Can you beat the House?S&OP
Well, of course, they are lucrative and there is nothing probable about them. They are designed to make money. They do not build beautiful multi-million dollar casinos to lose. They build them to make money.
The house always has an edge. The edge is the average loss to the initial bet. The edge could be slight like .63% in eight deck blackjack. Or, it could be huge, between 25-29%, in Keno. So, playing Blackjack, the most favorable game to the customer, you will lose an average .63¢ each hand for each dollar bet. That is assuming you play perfectly, which almost no one does. If you play Keno, you will lose an average 25-30¢ for each dollar bet.
Why do people bet then? Well, there is another key word in the above definition of edge. That word is average. The edge is the average loss to the initial bet. It is not the for sure, guaranteed, loss with each bet. Sometimes the gamblers win. They win enough, and sometimes big enough, to give everyone home. This is that fickle thing called luck. It is fickle because of the edge. The more you bet, the house take will get closer and closer to the edge percentage.
People bet because they believe they are “hot” or they are “on a streak.” They believe they can predict the next card through hunches or feels of how things have been going. They believe that they are on a roll, that they are saavy, they can beat the probabilities. Sure gamblers win and lose. They can win and lose in streaks, long and short, but over time the edge is deadly accurate.
While Demand Planning is not exactly the same, there are similarities. People think they are smarter than an optimized Statistical Forecast. Why not? People have insights into the intricacies of the market place. They have hunches and feels of what they believe will happen. So, they override the statistical forecast and lose.
There is no edge in Demand Planning as in casinos. But, the same human belief that we can beat the house has us overriding statistical forecasts. What is the house in this case? The base forecast generated by the system. When done right, optimized statistical forecasts minimize errors based on history. History is no guarantee of the future but if there are no fundamental changes in the market place e.g. gas prices going up or down 20%, the near future will behave somewhat like the recent past. No hunch or feel will change that.

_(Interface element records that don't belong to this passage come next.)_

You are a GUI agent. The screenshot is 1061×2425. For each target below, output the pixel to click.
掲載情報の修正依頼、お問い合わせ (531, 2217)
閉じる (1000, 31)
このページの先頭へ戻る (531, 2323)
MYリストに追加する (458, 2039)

It happens all the time. People think they are smarter than the system. They think they can beat the house. Most of the time they do not. Yet, since there is variation, people beat the system often enough to give them the same hope and false sense of security that attracts so many people to casinos. It is truly an amazing psychology.
There are random shocks such as an unprecedented cold or warm spells, like the entire financial system melting down as it did in October of 2008. These shocks may require taking the entire forecast up or down. But these are not so much hunches but rather real intelligence that the near future may follow the seasonal pattern of the past but not at the same level.

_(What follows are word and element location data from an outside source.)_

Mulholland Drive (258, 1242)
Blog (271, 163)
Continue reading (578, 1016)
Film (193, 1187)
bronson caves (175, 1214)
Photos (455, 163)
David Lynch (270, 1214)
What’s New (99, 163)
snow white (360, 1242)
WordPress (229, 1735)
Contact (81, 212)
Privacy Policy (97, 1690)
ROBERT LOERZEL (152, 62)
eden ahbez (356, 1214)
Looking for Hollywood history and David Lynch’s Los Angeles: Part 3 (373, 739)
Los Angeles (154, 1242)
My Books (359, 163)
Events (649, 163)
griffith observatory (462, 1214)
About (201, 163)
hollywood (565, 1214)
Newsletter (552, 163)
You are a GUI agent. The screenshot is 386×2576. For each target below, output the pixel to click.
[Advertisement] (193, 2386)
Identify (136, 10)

What evidence is there for this? New products and special promotional events. There is no history for new products and no relevant history for promotions. So, it is up to humans to predict based on purely hunch, feel, and, oh yeah, market research. Based on our experience, new products have the worst performance relative to forecast. Often the error, or bias, is that we over forecast for new products. We always think they will do better than they do. Who is responsible for the new product forecasts? They come from Marketing and Sales… bless their optimistic hearts. Product managers are the proud parents of the new product and fully expect their children all to grow up to be stars.
So, if we cannot really beat a well optimized and managed statistical forecast for base business, why do we spend so much time and energy on them? We see no reason. Prepare the system properly, have sound data management, accurate Bills of Materials, and such. Then let the system you invested millions of dollars do its job. Worry about new products, promos, and trying interpret random shocks when they came. This is what human beings do best synthesize disparate sources of different kinds of information. We just should overdo it i.e. do it all the time. We can maintain this important role until Artificial Intelligence is made available in standard ERPs.

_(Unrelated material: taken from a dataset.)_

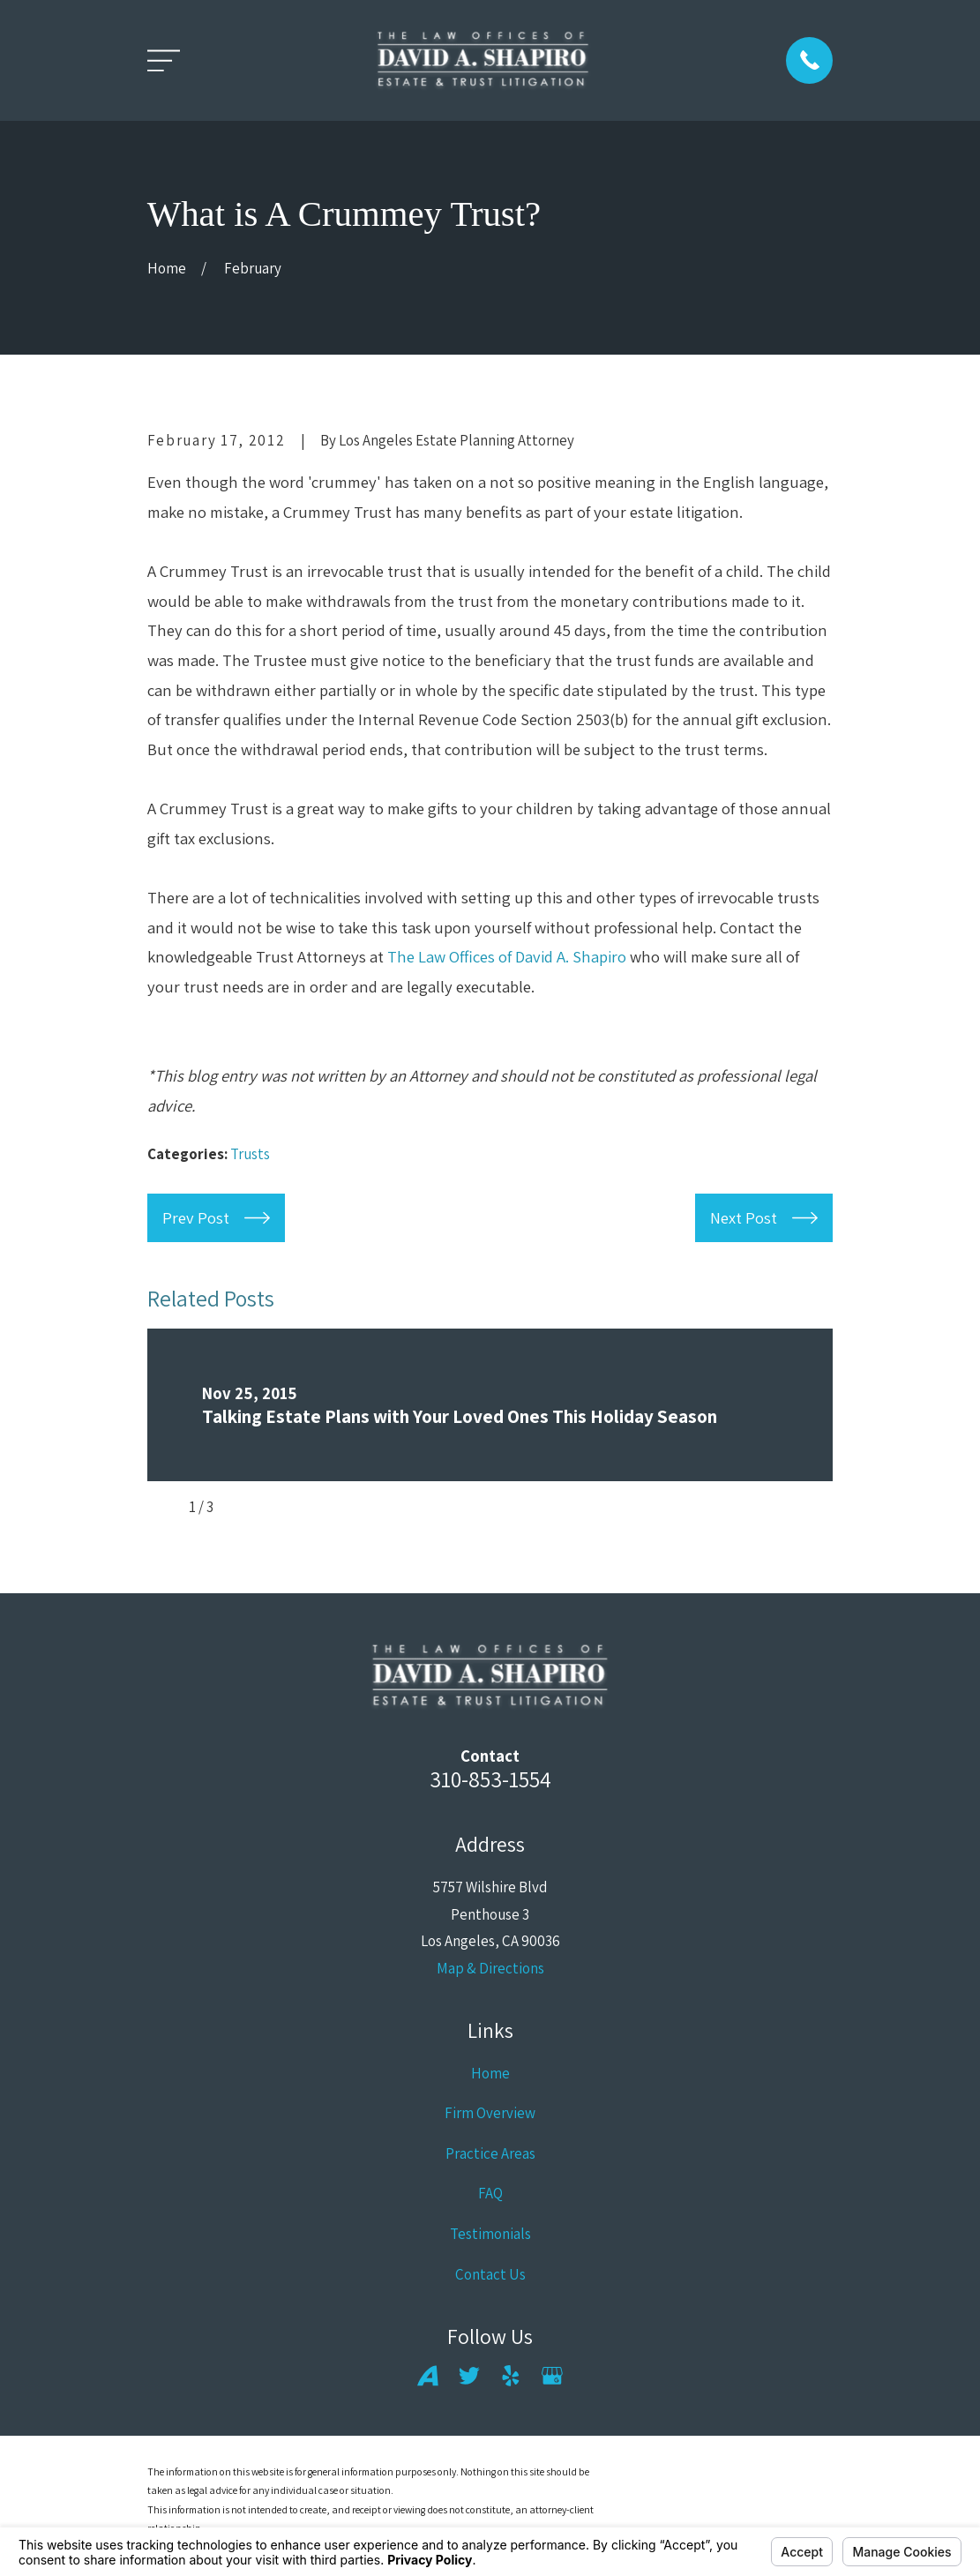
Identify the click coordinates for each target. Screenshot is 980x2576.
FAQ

There is a certain special class of human that can even muck (technical term) it more than our Sales and Marketing brethren: Senior Management. They can and sometimes do take a very good forecast and know or will or demand that more will be sold. Next thing you know, the forecast is taken up and the MRP system dutifully drives production to create more inventory than you will need.
A division of one company we know very well, did it right. This CPG company went to a fixed thirteen week moving average for all existing products. This was their base forecast, pure and simple. No one could touch the forecast. People only forecast promotions and new products. It wasn’t yet called S&OP back then, but the planning meetings were dramatically curtailed. In combination with a move to pull systems, this process worked very well. This division went from 8 to 12 inventory turns. Inventory shifted from being heavy on finished goods to being heavier on raw and pack materials. This forecast scheme was not even optimal and it was better than the forecast and human intelligence method that was being used. It lasted until a more “intelligent” management team that just didn’t took over and returned to more traditional methods.